Di fatto, la mimetizzazione dell'inflazione in regime di brusco aggancio a una valuta molto più forte diventa pasticciatissima.

Quel che so è che l'inflazione è un numero, che esprime l'aumento annuo di prezzo di alcune merci rappresentative di un qualche cosa, ad es. il cosiddetto "costo della vita". E' ovvio che il costo della vita di un ricco è tutt'altra cosa del costo della vita di un povero, quindi ci sono tante inflazioni quante sono le categorie considerate. C'è poi un costo delle materie prime, dei trasporti, dell'ora lavorata, ecc. che impattano sui costi di produzione dell'industria manifatturiera, e così via. Questa è l'inflazione più importante per capire come ci hanno deindustrializzati (conosco personalmente Galloni, un grande a modo suo).

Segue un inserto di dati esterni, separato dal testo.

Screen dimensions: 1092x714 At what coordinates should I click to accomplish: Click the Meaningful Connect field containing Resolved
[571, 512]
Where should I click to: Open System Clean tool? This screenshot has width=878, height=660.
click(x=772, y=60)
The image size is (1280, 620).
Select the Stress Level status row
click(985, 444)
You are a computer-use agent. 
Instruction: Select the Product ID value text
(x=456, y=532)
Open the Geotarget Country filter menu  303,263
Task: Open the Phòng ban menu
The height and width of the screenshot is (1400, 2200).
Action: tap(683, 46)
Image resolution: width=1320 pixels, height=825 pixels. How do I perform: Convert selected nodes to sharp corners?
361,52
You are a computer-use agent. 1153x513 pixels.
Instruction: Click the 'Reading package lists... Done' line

Il fatto è che gli istituti nazionali di statistica sanno quello che fanno, e in teoria dovrebbero produrre dati unici sull'inflazione-paese, omogenei e confrontabili con quelli di altri paesi. Evidentemente la pizza non c'era nel paniere, per ordine politico, altrimenti i dati sarebbero stati molto diversi, e non dico altro.

Ricordo però una discussione all'epoca con il prof. Beppe Scienza, a margine di una sua conferenza a Lecco, che riteneva, contrariamente a me, che gli immobili, e quindi i conseguenti affitti, non dovessero far parte del paniere ISTAT.

La triste conseguenza di tutto ciò è che non si può più fare un ragionamento sensato a partire dai dati econometrici, quando questi sono inaffidabili. Da qui, dubbi, ignoranza, confusione, che è poi l'obiettivo di chi vuol negare la verità dei fatti.